** START OF SOURCE EXTRACT **

Pennsylvania Bizarre Facts

Remember the Steagles!

Yes, the NFL’s Philadelphia Eagles and Pittsburgh Steelers did merge one season to form a team called the Steagles. It was during World War II when hundreds of football players joined the military. Desperate, with only a handful of players each, the teams combined in 1943. Not only did they merge nicknames but also uniform patterns. The team put together a respectable 5-4-1 season.


Milton Hershey and the Titanic

Milton Hershey, founder of Hershey Company, put down a $300 deposit for a first-class stateroom for the maiden voyage of the Titanic. But the chocolate gods were on his side, and he never stepped aboard the doomed ship. Hershey and his wife, who were rich after opening up their chocolate factory in 1905, spent the winter of 1911 in Nice, France. They planned to travel home on the Titanic, in a suite costing at least $3,000, but ended up returning home earlier aboard a German luxury liner, the Amerika.


The Big Mas was invented in Pennsylvania

A McDonald’s franchise owner in Uniontown (south of Pittsburgh) created the two-burger concoction. He spent a couple years figuring out the right ingredients for the sauce, and started selling it in his restaurant in 1967. It swept the nation the next year. You can visit the Big Mac Museum Restaurant. It’s a working restaurant in North Huntingdon, Westmoreland County, with memorabilia such as a 14-foot-tall Big Mac.


The Millionaires

You don’t think of outrageous wealth when you drive through the northern Pennsylvania city of Williamsport today. But its sports teams are known as the Millionaires. That because in the late 1800s, the city was booming because of the lumber industry. Williamsport claims to have had more millionaires per person than any other city. You can visit the Millionares’ Row Historic District to see the remaining mansions built by the lumber barons.

** END OF SOURCE EXTRACT **
** START OF GIVEN RECORDS **

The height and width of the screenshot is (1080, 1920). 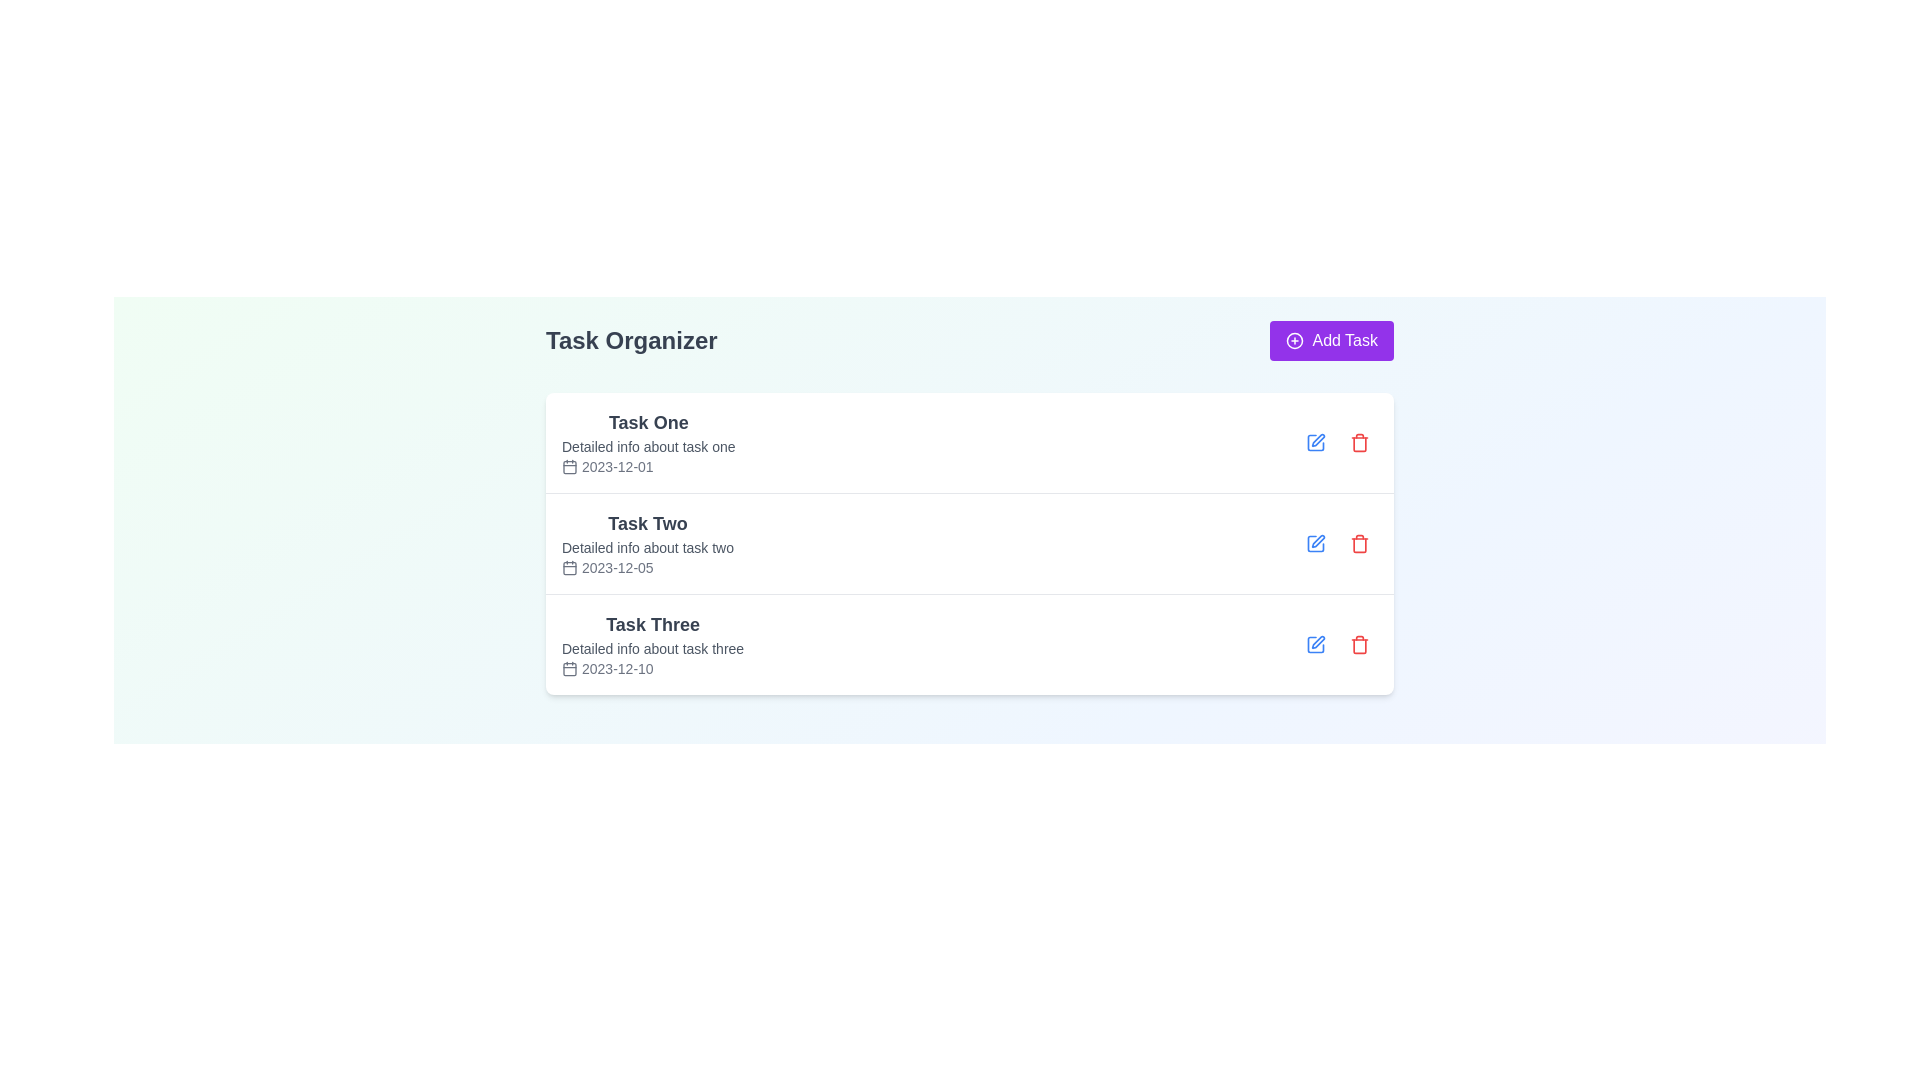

** END OF GIVEN RECORDS **
** START OF GIVEN RECORDS **

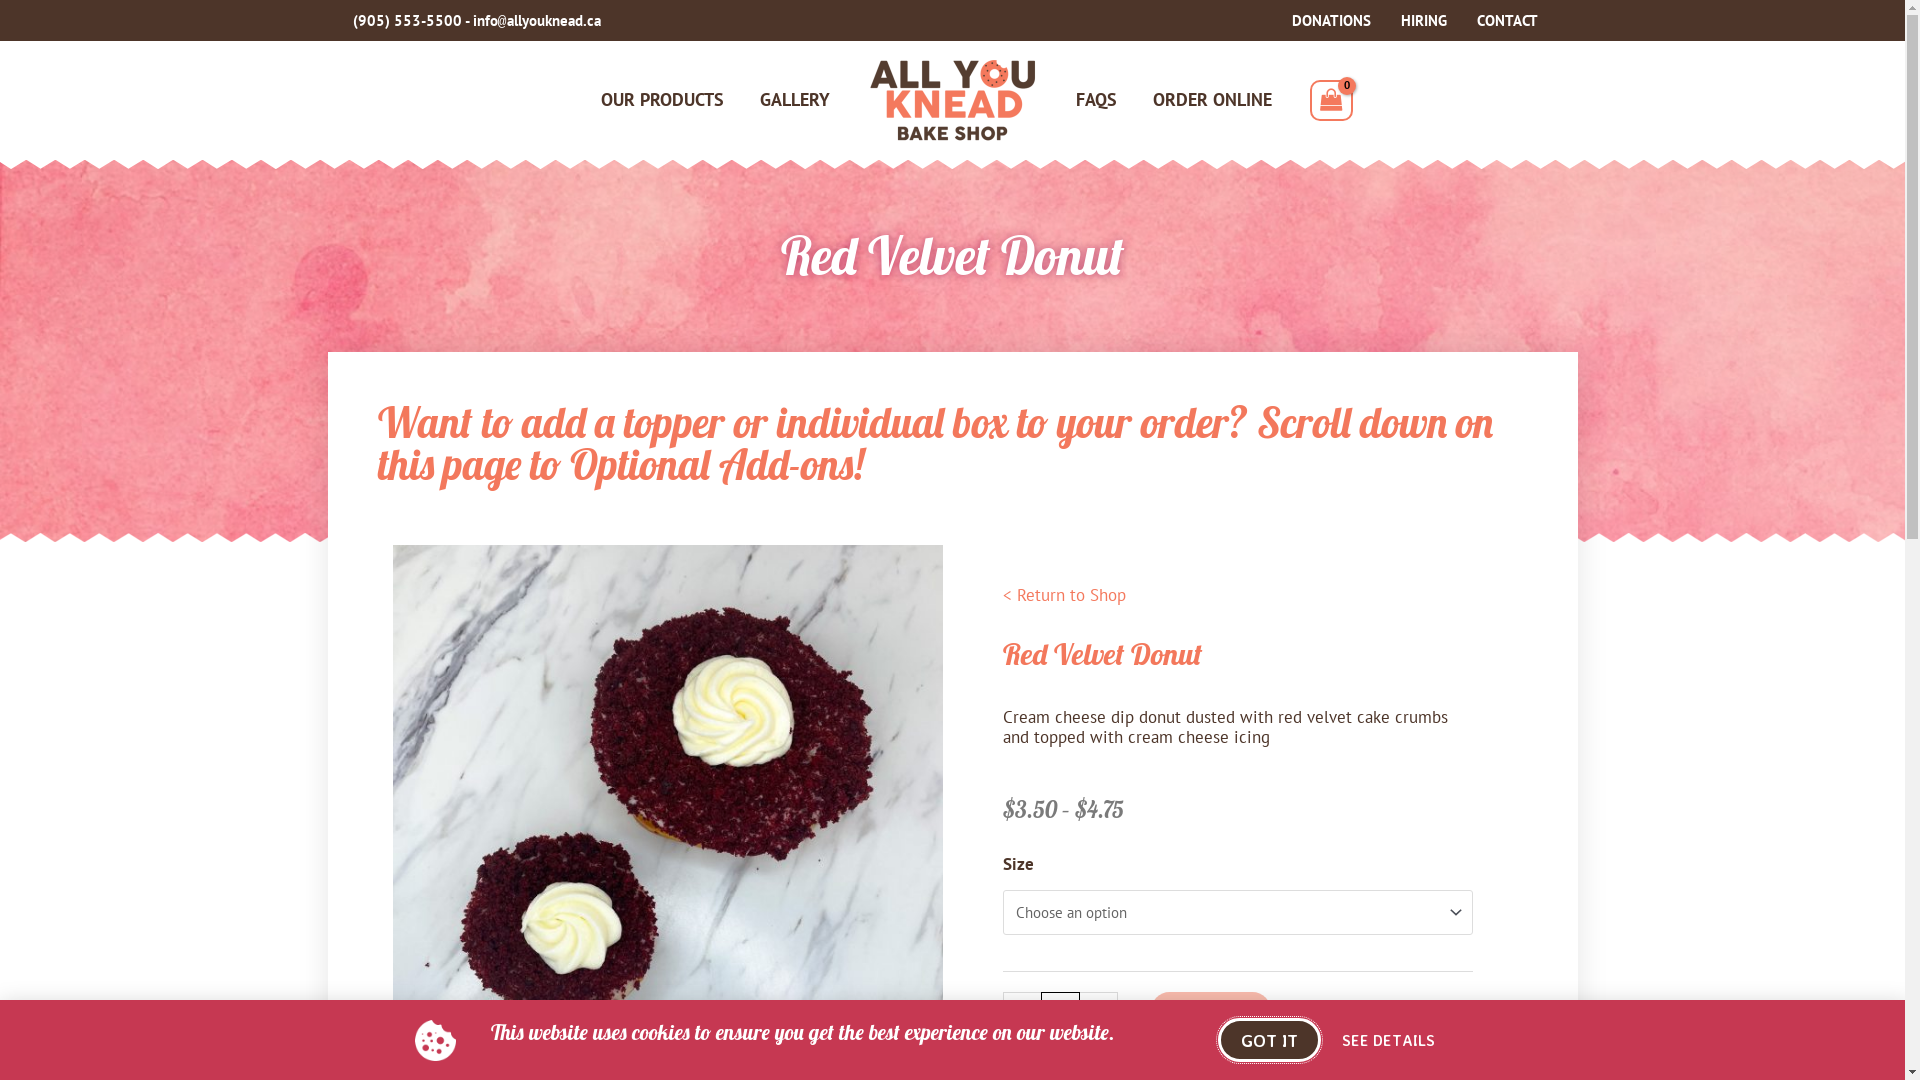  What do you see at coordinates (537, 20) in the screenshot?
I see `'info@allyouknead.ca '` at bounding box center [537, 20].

** END OF GIVEN RECORDS **

TASKS:
1 – According to the Pennsylvania facts piece, what season record did the Steagles finish with?
2 – Pick up the Pennsylvania facts piece after its final sentence and continue it.

ANSWERS PROVIDED:
1 – 5-4-1

2 –
Yuengling invented early energy drink

Pennsylvania residents know that D.G. Yuengling and Son is the country’s oldest operating brewery, started in 1829. What’s less known is how it survived Prohibition, from 1920 to 1933. The company thought Prohibition would be short-lived and it just needed to ride things out. It created three “near beers” with a low alcohol content of 0.5 percent. They were Yuengling Special (its most popular), Yuengling Por-Tor and Yuengling Juvo. The latter was an early energy drink made with cereal grains. Oh, and the company started a dairy that produced ice cream and other dairy products.


The Pagoda

Looking down on the city of Reading is the strange and wonderful Pagoda. The seven-story structure was built in 1908 to serve as a resort atop Mount Penn but the owner wasn’t able to get a liquor license. It has been maintained by the city of Reading since 1911. It contains a bell cast in Japan in 1739. Lights flash on the Pagoda at 9 p.m. every Christmas Eve to let children know that Santa is on his way. Legendary Pennsylvania author John Updike was fascinated by the Pagoda, mentioning it in novels. In “Rabbit, Run” and sequels, he changed the name of Mount Penn to Mount Judge, and the Pagoda to the Pinnacle Hotel.


30,000 pounds of bananas

In a freak 1965 accident in Scranton, a driver hauling bananas lost control of his truck on a steep hill and blew down Moosic Street at up to 100 mph, unable to stop. Singer Harry Chapin, the “Cat’s in the Cradle” songwriter, was strangely drawn to the incident. His 1974 song “30,000 Pounds of Bananas” recounts the incident, increasing in speed with the speed of the runaway truck. “And he sideswiped nineteen neat parked cars, Clipped off thirteen telephone poles, Hit two houses, bruised eight trees, And Blue Crossed seven people.” The truck driver was the only one killed in the crash.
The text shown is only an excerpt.